Ministerpräsident Olaf Lies hat die Einstufung der AfD als extremistisch als Zäsur für Niedersachsen bezeichnet. Der Landesverfassungsschutz hatte die Partei zuvor als extremistische Bestrebung eingestuft. Das sei «folgerichtig und notwendig, wenn man die durch den Verfassungsschutzpräsidenten heute dargelegte Radikalisierung der Partei in den letzten Jahren auf allen Ebenen beobachtet», hieß es in einem Statement des SPD-Politikers am Dienstag.

«Wer unsere freiheitliche Demokratie angreift, Menschen gegeneinander aufhetzt und Verachtung gegenüber Minderheiten salonfähig machen will, stellt sich außerhalb des demokratischen Grundkonsenses», wird er weiter zitiert. 

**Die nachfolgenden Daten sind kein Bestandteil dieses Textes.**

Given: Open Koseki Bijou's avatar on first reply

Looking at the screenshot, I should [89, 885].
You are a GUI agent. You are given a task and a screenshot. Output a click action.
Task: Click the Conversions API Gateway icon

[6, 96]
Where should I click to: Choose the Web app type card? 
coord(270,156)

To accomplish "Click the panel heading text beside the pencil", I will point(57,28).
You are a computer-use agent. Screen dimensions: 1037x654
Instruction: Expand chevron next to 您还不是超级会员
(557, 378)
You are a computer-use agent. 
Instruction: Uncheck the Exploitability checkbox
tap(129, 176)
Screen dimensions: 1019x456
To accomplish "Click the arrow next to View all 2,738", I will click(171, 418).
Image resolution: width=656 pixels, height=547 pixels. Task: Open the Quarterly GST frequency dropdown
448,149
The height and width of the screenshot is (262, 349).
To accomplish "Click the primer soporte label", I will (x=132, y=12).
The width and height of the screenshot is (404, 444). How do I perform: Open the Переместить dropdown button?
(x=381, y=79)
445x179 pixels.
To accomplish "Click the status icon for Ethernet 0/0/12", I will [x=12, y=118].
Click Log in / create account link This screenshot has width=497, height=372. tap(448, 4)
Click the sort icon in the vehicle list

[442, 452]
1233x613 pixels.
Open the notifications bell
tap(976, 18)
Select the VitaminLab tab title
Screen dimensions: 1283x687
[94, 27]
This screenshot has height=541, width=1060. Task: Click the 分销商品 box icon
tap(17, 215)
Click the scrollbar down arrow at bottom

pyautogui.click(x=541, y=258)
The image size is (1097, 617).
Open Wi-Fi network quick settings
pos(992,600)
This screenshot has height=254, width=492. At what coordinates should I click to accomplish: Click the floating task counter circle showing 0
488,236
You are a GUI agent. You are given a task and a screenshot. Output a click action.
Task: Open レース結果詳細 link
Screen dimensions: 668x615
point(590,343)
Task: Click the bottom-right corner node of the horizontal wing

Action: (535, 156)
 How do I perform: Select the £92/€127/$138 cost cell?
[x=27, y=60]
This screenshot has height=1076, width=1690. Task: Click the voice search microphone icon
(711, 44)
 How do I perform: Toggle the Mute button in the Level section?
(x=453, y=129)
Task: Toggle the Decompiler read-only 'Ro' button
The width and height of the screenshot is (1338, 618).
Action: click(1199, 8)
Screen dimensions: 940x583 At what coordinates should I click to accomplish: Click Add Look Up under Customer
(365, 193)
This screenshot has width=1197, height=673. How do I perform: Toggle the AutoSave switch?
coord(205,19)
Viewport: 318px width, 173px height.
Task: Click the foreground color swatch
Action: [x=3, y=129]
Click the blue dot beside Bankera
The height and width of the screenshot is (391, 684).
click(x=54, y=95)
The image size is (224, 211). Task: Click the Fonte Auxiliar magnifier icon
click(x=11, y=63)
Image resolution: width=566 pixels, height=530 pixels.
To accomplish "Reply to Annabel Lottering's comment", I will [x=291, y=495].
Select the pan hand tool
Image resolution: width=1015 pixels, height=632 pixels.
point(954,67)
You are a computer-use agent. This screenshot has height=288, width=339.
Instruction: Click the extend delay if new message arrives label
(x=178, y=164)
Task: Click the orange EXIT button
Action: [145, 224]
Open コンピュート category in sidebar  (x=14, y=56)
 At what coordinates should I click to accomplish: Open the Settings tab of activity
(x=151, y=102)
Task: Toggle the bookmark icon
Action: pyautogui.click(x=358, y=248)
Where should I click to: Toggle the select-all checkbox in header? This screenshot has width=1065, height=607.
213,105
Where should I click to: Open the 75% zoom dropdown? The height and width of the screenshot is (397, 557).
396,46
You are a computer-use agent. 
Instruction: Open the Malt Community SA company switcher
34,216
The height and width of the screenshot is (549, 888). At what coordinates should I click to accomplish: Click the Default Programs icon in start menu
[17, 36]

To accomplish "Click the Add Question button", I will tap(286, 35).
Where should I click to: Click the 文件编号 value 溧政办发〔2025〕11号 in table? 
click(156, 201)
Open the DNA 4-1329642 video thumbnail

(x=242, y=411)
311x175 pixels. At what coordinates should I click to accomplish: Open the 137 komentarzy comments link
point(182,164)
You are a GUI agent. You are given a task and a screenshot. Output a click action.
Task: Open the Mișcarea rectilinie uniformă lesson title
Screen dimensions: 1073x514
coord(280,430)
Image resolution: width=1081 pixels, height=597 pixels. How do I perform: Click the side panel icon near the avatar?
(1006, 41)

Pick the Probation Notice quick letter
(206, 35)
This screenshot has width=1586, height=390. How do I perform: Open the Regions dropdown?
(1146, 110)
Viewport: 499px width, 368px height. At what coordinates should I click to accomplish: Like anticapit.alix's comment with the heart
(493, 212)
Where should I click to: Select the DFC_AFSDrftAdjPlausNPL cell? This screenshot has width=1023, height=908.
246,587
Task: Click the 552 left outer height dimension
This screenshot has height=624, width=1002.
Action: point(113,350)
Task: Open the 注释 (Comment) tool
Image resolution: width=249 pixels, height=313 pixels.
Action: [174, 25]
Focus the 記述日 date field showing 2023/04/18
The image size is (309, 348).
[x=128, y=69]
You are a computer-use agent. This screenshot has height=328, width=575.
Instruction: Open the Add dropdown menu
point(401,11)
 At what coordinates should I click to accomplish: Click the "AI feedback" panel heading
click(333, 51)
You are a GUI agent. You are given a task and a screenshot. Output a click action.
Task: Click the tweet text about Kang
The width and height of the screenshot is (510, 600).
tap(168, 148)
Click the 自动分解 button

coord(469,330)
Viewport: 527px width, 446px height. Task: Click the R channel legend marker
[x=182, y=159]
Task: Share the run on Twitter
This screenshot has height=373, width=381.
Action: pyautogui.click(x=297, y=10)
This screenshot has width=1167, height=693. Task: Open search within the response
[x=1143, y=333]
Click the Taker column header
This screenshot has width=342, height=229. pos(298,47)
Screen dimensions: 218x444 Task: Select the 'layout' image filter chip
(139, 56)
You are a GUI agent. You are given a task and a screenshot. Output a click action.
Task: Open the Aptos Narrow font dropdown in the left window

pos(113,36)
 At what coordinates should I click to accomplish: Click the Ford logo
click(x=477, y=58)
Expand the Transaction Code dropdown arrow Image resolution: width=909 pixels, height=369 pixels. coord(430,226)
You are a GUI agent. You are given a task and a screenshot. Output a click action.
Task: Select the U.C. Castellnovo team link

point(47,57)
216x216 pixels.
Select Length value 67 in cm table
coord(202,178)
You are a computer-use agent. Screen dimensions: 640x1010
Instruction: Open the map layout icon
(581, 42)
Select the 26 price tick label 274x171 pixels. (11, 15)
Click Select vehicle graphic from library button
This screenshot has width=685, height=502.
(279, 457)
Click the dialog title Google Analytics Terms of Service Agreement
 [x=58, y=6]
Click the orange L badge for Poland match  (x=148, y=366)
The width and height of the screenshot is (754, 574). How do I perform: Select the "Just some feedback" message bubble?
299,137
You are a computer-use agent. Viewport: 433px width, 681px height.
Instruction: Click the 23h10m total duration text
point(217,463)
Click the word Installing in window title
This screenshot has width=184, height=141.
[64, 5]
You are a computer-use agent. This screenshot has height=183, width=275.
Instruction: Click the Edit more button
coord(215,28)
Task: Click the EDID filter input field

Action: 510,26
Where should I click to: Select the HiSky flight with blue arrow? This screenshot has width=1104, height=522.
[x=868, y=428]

Demokratische Debatten lebten von Streit in der Sache – aber sie endeten dort, wo Menschenwürde und Rechtsstaatlichkeit verächtlich gemacht würden: «Protest ist legitim, aber Extremismus ist es eben nicht. Wir setzen auf einen starken Rechtsstaat.» So begrüßte Lies die Einstufung des Landesverbandes der Alternative für Deutschland (AfD) in Niedersachsen als Beobachtungsobjekt. Wo sich rechtsextremistische Bestrebungen verfestigten, müsse der Rechtsstaat konsequent reagieren.